Um dos vídeos de esportes mais assistidos no youtube mostra o Waka, ritual da equipe de rúgbi da Nova Zelândia repetido antes de todas as partidas dos All Blacks, como são chamados, uma referência ao uniforme inteiramente preto. O ritual oriundo da cultura Maori é a marca de esporte mais popular do país (os All Blacks são para o rúgbi o que seleção brasileira é para o futebol). Os maoris são a população indígena original da Nova Zelândia, e apenas nas últimas décadas foram se afirmando como a identidade cultural do país. Nos anos 90, um longo processo de negociação nacional levou à consolidação de um pacto pela conservação e uso sustentável das áreas florestais e reconhecimento dos direitos indígenas. Hoje, na Nova Zelândia, quase 1/3 do país está em áreas protegidas, os maoris têm seus territórios e o direito de uso reconhecido, e toda produção florestal se dá em bases sustentáveis. Os recursos naturais e a cultura maori são a expressão da modernidade e a identidade nacional na NZ.
No Brasil, após décadas de construção, passo a passo, do processo de reconhecimento, proteção e conservação dos nossos ativos naturais e culturais, estamos enfrentando, em plena preparação da Rio+20, a ameaça de desmonte deste legado.
No final de março, a Comissão de Constituição e Justiça na Câmara considerou constitucional a PEC 215/2000, proposta de emenda constitucional que propõe passar do Executivo para o Congresso Nacional a prerrogativa de criação das Unidades de Conservação e a demarcação e homologação de terras indígenas e territórios quilombolas para o Congresso Nacional.
Não se trata apenas de uma simples alteração de responsabilidade, significa praticamente inviabilizar a criação de áreas federais protegidas no Brasil. A experiência em outros países mostra que onde a atribuição passou do Executivo para o Legislativo praticamente se estancou o processo de criação de áreas protegidas, ou, no mínimo, aumentou significativamente o custo de sua criação e implementação, como no caso dos EUA, onde essa transição aconteceu há quase 100 anos. Praticamente, todo o sistema de unidades de conservação dos EUA foi constituído até o início do século XX, quando o poder de criação das Reservas Florestais, que era do presidente, passou para o Congresso. Desde então, o que foi criado foi na forma de Monumento Natural, a única categoria em que ainda permanece no âmbito do Executivo o poder de decisão de fazê-lo.
Tanto a criação de unidades de conservação como a reconhecimento de territórios indígenas são processos que são precedidos de extensos estudos que identificam tecnicamente as razões para sua criação e localização.
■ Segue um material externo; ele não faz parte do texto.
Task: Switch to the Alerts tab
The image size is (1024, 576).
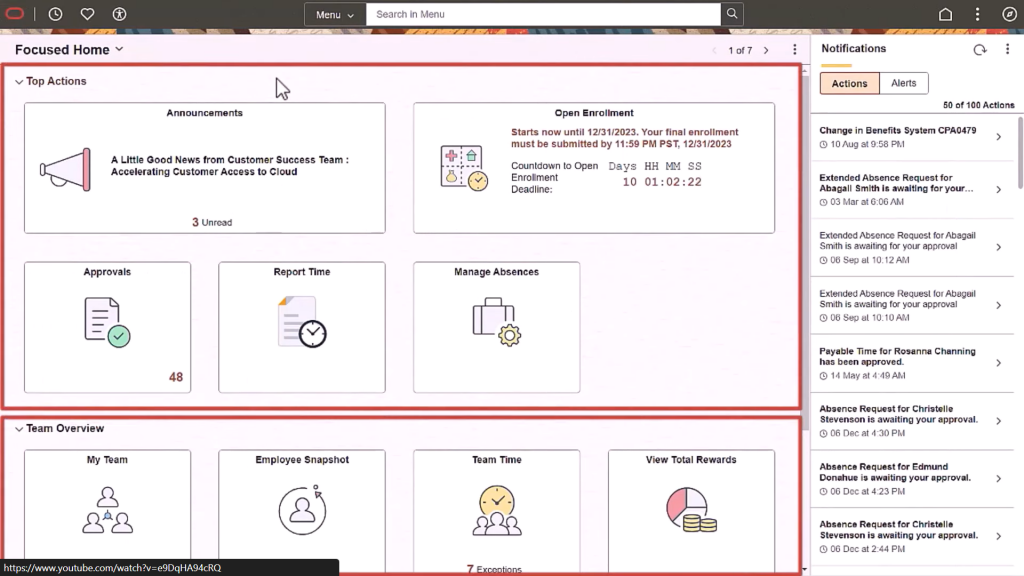Action: (903, 83)
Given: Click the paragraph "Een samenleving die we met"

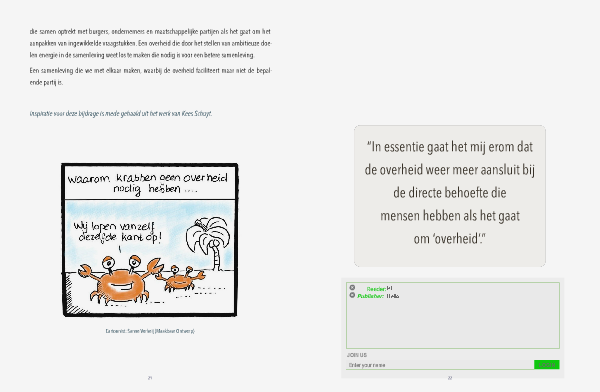Looking at the screenshot, I should (151, 76).
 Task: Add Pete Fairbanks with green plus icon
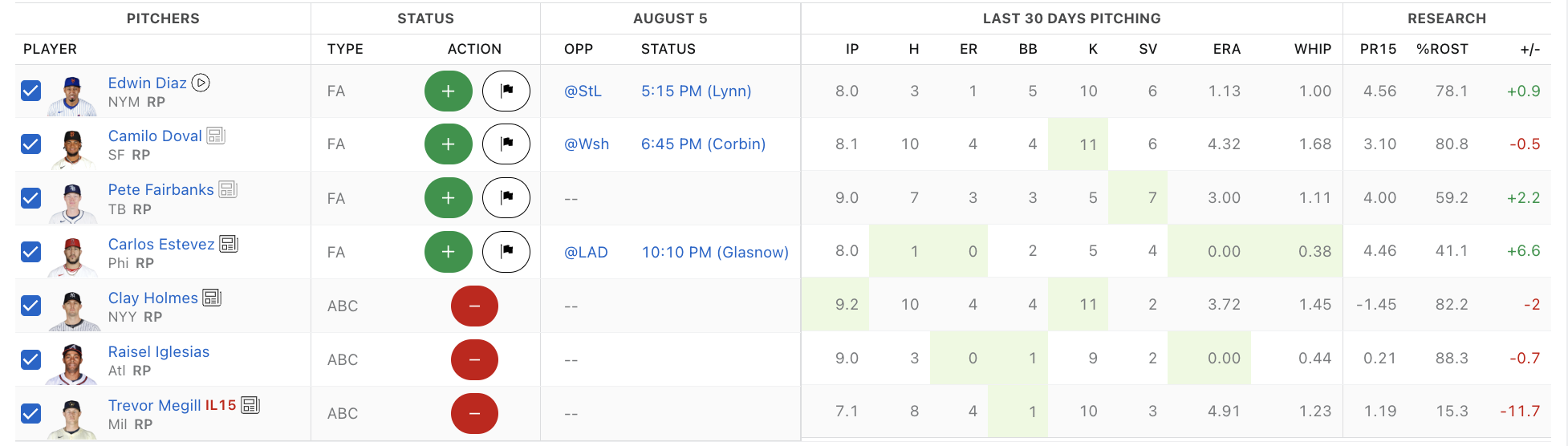(x=448, y=198)
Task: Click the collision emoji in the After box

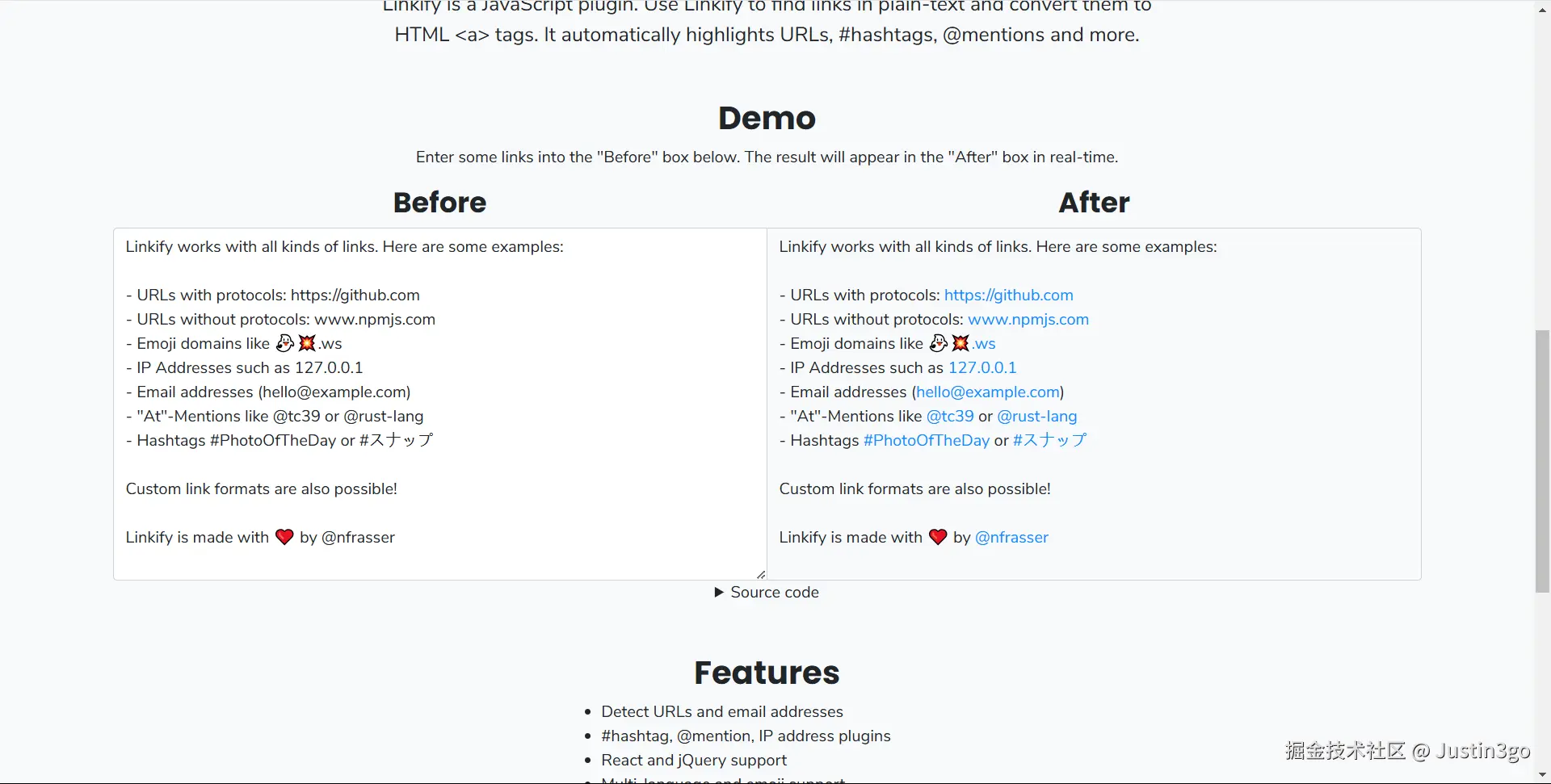Action: coord(960,343)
Não faz sentido que seja submetido a um processo de votação que será eminentemente político. O clima e a pressão existente no Congresso é exatamente no sentido contrário, reduzir as Unidades de Conservação e Terras Indígenas.
Proposta da PEC 215 é de 2000 e nunca prosperou. Mas, agora, a aliança dos grupos mais arcaicos do setor rural brasileiro aliados e boa parte da base do governo no Congresso encontraram terreno fértil para prosperar a partir do rasgo aberto na legislação socioambiental com o processo de alteração do Código Florestal.
Entre 2011 e 2012, uma série de iniciativas no âmbito do Congresso está desfigurando o arcabouço de proteção ambiental no Brasil. A alteração do Código Florestal, a aprovação de lei complementar que reduz as atribuições do Ibama e do Conselho Nacional de Meio Ambiente, os projetos de lei para reduzir unidades de conservação estão prestes a ser coroados com a PEC 215/2000.
O Brasil começa a caminhar para trás. E a passos largos. Dois de nossos ativos mais emblemáticos, que são a riqueza dos nossos ambientes naturais e a cultura dos nossos povos originários, estão sendo ameaçados e fragilizados no mesmo momento em que são cada vez mais valorizados em boa parte do mundo.
É preciso reverter o quadro em formação e dar sinais claros de que o Brasil deseja o encontro da sociedade brasileira com as dimensões mais concretas de nossa identidade nacional.